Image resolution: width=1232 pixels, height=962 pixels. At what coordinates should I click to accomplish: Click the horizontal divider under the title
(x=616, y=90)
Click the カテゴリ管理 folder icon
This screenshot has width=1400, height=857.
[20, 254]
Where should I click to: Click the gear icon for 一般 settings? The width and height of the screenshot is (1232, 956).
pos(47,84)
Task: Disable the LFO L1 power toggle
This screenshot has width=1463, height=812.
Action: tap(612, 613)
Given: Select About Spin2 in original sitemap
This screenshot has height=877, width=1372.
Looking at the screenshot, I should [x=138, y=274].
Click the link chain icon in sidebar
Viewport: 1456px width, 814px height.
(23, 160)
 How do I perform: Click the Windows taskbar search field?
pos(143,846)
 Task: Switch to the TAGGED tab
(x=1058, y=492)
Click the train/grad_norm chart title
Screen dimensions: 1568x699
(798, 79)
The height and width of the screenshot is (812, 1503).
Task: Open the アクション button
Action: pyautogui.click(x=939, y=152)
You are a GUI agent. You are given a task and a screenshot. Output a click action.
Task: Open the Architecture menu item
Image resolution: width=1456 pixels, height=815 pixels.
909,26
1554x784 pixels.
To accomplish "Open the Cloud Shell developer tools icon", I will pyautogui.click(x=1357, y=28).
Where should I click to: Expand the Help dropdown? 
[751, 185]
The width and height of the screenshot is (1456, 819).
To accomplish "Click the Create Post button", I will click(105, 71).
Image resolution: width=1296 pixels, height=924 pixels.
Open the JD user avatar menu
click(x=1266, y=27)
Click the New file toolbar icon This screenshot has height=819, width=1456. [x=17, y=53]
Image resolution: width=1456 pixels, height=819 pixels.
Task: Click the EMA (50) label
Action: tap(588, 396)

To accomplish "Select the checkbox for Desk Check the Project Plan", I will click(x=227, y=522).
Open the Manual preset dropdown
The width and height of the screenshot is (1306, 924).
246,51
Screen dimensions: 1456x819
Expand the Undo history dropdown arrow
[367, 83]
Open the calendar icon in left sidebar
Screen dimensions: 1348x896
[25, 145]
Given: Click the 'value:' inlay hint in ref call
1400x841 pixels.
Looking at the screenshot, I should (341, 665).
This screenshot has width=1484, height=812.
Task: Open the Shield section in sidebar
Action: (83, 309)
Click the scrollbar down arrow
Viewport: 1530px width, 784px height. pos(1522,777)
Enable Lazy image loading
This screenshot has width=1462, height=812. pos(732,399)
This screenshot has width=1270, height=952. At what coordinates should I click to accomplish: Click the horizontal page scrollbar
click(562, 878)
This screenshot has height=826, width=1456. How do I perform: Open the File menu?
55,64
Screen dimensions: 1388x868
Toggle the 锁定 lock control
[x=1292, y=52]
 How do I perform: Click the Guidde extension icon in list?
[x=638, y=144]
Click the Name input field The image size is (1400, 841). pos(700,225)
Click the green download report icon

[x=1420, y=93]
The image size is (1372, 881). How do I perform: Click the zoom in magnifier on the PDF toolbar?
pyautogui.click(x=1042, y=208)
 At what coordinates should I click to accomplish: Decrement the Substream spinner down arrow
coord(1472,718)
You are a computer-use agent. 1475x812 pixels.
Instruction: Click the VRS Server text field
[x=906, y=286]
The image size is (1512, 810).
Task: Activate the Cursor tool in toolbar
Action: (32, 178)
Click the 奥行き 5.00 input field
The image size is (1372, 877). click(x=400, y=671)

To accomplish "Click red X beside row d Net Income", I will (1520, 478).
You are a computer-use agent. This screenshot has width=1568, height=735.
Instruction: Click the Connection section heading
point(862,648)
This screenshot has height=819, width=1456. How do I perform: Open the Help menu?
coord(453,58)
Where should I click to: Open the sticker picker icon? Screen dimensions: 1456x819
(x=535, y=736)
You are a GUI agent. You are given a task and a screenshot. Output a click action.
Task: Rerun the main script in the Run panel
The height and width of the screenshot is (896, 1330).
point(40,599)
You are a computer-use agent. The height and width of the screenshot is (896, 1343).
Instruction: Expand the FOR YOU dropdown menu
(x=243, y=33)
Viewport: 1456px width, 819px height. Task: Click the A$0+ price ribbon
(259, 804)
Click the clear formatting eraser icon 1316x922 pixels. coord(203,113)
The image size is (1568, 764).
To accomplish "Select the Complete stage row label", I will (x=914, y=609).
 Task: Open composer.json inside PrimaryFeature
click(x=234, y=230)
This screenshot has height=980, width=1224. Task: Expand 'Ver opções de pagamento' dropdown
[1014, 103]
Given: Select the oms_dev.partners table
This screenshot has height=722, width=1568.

++++++++++

• [Prompt]: Up to and including the line with "Task: Open the Architecture menu item", transcribe the entries above exactly, starting from their first line.

• [Response]:
Image resolution: width=1232 pixels, height=962 pixels. At what coordinates should I click to accomplish: Click the horizontal divider under the title
(x=616, y=90)
Click the カテゴリ管理 folder icon
This screenshot has width=1400, height=857.
[20, 254]
Where should I click to: Click the gear icon for 一般 settings? The width and height of the screenshot is (1232, 956).
pos(47,84)
Task: Disable the LFO L1 power toggle
This screenshot has width=1463, height=812.
Action: tap(612, 613)
Given: Select About Spin2 in original sitemap
This screenshot has height=877, width=1372.
Looking at the screenshot, I should [x=138, y=274].
Click the link chain icon in sidebar
Viewport: 1456px width, 814px height.
(23, 160)
 How do I perform: Click the Windows taskbar search field?
pos(143,846)
 Task: Switch to the TAGGED tab
(x=1058, y=492)
Click the train/grad_norm chart title
Screen dimensions: 1568x699
(798, 79)
The height and width of the screenshot is (812, 1503).
Task: Open the アクション button
Action: pyautogui.click(x=939, y=152)
You are a GUI agent. You are given a task and a screenshot. Output a click action.
Task: Open the Architecture menu item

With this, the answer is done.